New electric vehicle battery could recharge in five minutes,avoid fires: ‘just keep checking these boxes off’

A new electric battery holds tantalizing promise for the future of transportation and power production.

Nanoelectrofuel flow batteries provide an upgrade from traditional flow batteries by boosting energy density via nanoparticles, IEEE Spectrum magazine reported. Their development is being spurred by the U.S. Defense Advanced Research Projects Agency.

The technology is two years away from powering electric vehicles and the wider grid, but it offers advantages over flow and lithium-ion batteries, the latter of which is the standard for EVs and electronic devices.

IEEE Spectrum highlighted the nanofuel’s potential to balance the supply of energy, provide uninterrupted power, and further reinforce the grid with backup sources of electricity. The battery is “small enough for use in an electric vehicle and energy-dense enough to provide the range and the speedy refill of a gasoline-powered vehicle,” it stated.

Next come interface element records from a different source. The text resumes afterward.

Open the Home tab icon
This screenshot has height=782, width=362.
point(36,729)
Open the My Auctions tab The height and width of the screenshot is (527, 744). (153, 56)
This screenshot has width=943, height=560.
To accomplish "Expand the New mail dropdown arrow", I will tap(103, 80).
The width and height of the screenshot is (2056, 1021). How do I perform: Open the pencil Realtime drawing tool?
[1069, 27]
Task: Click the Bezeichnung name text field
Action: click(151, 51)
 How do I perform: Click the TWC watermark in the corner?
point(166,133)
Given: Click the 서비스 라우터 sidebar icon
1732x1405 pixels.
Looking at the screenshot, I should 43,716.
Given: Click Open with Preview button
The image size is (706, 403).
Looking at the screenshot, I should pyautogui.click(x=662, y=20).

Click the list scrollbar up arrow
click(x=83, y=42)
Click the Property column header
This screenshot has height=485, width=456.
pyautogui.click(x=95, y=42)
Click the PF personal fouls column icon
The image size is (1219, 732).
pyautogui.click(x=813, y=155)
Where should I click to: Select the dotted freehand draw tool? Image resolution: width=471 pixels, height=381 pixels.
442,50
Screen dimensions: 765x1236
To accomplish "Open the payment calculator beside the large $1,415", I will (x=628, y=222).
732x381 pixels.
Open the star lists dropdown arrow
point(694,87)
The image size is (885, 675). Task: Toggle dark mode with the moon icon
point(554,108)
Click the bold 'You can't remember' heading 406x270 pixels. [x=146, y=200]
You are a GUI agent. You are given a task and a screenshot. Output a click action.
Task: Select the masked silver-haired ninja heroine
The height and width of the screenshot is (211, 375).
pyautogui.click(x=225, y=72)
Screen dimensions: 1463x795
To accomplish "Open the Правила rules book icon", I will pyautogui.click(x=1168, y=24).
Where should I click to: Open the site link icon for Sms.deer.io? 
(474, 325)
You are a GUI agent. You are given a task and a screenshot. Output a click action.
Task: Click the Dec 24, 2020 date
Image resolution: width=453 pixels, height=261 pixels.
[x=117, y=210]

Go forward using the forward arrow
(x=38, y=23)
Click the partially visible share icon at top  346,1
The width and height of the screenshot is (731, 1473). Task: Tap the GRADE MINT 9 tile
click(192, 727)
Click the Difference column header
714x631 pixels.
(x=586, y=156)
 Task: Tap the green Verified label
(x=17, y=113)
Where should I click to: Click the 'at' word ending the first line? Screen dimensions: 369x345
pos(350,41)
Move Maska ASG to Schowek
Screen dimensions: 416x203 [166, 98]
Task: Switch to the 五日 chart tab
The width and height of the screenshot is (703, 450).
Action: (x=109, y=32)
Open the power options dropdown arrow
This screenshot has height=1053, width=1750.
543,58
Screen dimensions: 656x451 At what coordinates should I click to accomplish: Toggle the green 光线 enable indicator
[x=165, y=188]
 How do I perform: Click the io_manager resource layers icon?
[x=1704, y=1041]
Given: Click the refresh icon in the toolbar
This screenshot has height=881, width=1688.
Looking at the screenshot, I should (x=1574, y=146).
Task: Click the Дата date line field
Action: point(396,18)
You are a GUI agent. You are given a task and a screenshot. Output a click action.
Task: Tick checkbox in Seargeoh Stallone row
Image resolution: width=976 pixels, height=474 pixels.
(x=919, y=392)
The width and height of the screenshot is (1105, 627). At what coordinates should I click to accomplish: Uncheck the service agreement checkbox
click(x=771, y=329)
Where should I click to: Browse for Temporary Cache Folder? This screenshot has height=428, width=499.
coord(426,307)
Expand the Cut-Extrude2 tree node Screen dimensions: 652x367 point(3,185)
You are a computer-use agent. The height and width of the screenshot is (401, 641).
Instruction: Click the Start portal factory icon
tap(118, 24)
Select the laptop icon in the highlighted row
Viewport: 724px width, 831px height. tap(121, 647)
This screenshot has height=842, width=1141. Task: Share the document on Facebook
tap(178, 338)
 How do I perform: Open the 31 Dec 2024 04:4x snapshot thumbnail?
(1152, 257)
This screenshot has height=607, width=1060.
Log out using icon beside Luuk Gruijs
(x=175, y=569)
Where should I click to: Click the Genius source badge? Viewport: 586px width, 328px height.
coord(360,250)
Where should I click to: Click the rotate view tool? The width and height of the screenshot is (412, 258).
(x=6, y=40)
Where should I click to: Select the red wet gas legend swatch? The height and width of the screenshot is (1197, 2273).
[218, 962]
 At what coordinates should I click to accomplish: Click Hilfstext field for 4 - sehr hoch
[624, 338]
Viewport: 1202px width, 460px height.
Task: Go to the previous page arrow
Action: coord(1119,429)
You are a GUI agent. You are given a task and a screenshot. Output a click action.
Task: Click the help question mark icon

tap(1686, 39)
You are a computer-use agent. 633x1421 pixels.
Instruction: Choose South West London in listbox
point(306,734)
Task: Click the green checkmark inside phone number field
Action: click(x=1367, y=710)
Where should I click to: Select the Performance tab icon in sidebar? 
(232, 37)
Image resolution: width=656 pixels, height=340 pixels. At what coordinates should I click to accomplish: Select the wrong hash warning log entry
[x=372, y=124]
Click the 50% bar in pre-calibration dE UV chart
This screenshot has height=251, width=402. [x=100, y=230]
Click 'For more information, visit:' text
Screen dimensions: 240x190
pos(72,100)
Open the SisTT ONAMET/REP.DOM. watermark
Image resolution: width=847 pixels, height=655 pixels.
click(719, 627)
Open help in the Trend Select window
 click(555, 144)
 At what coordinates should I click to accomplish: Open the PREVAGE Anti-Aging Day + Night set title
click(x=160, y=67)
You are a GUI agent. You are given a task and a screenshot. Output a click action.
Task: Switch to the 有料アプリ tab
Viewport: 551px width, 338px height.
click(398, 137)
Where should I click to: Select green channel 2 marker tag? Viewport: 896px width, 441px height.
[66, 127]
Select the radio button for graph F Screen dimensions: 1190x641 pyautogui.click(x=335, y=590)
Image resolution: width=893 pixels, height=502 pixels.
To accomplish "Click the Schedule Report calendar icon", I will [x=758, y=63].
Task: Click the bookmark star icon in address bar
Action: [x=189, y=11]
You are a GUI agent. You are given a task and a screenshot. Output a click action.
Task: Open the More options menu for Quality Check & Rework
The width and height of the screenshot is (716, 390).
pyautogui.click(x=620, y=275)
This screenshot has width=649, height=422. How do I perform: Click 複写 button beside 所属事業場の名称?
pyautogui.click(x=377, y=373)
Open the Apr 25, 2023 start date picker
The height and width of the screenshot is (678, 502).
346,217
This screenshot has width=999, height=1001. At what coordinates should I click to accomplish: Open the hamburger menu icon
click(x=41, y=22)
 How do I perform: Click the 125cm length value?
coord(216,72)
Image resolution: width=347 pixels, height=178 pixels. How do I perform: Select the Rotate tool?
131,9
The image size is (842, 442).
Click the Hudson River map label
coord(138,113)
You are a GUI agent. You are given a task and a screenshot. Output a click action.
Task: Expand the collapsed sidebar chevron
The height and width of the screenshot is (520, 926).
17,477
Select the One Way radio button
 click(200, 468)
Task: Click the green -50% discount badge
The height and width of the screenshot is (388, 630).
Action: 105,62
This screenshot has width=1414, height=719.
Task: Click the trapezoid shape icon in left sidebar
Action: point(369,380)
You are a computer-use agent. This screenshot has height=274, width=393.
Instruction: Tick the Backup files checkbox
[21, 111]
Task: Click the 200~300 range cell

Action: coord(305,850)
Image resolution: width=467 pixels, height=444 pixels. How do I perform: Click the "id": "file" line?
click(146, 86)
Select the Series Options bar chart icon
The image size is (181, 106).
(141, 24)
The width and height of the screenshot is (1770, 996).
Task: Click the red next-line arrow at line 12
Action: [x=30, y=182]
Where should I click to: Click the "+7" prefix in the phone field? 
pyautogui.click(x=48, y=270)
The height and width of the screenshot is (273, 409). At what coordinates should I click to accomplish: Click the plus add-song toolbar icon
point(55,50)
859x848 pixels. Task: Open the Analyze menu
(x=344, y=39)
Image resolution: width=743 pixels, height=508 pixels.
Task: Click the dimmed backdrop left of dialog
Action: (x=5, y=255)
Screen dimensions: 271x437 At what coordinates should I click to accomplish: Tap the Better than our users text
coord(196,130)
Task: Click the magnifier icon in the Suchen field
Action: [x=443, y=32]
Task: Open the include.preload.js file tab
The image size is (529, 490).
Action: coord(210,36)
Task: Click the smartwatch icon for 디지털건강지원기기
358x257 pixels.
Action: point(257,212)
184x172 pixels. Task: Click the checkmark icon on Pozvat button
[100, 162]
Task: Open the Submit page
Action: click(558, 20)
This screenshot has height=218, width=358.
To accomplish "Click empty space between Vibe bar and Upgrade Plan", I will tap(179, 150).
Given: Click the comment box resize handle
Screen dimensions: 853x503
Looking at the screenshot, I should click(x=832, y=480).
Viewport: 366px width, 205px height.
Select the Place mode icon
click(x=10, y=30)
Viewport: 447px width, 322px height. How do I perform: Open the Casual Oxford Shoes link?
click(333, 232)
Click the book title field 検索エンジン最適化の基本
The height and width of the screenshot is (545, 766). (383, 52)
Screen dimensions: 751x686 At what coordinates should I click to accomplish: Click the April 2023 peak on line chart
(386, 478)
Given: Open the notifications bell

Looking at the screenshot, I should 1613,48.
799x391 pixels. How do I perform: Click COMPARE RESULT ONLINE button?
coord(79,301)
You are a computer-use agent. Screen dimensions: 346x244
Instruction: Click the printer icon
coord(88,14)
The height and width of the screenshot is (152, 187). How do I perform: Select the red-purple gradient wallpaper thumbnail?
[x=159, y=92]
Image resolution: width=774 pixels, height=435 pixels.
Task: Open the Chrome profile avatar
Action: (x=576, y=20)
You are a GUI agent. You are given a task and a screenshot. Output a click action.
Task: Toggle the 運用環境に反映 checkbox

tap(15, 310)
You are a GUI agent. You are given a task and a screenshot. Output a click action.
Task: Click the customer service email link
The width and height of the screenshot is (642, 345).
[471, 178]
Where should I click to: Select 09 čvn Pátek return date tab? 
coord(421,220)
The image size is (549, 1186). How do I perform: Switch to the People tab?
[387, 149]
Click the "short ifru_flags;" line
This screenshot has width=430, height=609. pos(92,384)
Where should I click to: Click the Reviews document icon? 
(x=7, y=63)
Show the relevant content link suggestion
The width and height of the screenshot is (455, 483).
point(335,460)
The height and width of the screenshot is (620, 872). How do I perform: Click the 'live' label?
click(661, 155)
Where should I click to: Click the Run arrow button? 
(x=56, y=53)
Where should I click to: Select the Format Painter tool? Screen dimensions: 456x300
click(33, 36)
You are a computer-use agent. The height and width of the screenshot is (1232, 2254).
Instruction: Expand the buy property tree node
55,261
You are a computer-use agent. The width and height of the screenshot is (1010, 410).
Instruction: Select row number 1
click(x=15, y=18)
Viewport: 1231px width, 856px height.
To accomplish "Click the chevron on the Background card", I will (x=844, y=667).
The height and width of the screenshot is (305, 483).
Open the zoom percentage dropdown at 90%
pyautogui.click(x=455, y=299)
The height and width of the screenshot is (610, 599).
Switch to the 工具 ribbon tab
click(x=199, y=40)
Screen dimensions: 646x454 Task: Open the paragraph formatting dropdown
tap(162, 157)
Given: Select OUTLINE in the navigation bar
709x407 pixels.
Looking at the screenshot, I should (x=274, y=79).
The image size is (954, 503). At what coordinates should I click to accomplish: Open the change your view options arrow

Influit Energy, a startup seeking to commercialize nanoelectrofuel flow batteries, has used government contracts to improve nanoelectrofuel, the battery architecture, and the recharging and delivery system, according to IEEE Spectrum.

John Katsoudas, company co-founder and chief executive officer, told the outlet the technology can store 15 to 25 times as much energy as traditional flow batteries and will be cheaper and last longer. The new batteries may also outpace lithium-ion cells.

“Influit is now developing a battery with an energy density rated at 550 to 850 watt-hours per kilogram or higher, as compared to 200 to 350 Wh/kg for a standard EV lithium-ion battery,” IEEE Spectrum stated.

The design is fireproof and allows for the quick replacement of used nanofluid—an incredible 400 liters (106 gallons) in five minutes, IEEE Spectrum reported. Those factors are driving the military’s involvement, which in turn comes from the deadlines of 2030 and 2050 to use electric supply vehicles and electric tactical vehicles.

The technology and its safety could be especially conducive to manufacturing electric aircraft.

“You don’t need high-powered cables; you don’t have electromagnetic interference problems,” Starr Ginn, NASA advanced air mobility lead strategist, told IEEE Spectrum. “[Nanoelectrofuel] just keeps checking these boxes off of all the things that are making it hard to build electric airplanes.”

It will, however, have to overcome developments with lithium-ion and other batteries.

As the magazine noted, there has been news of a 711 Wh/kg lithium-ion battery and a lithium manganese iron phosphate battery that can power an EV for 1,000 kilometers (621 miles) and last 130 years. Sodium-ion, graphene, and solid-state batteries are on the move as well.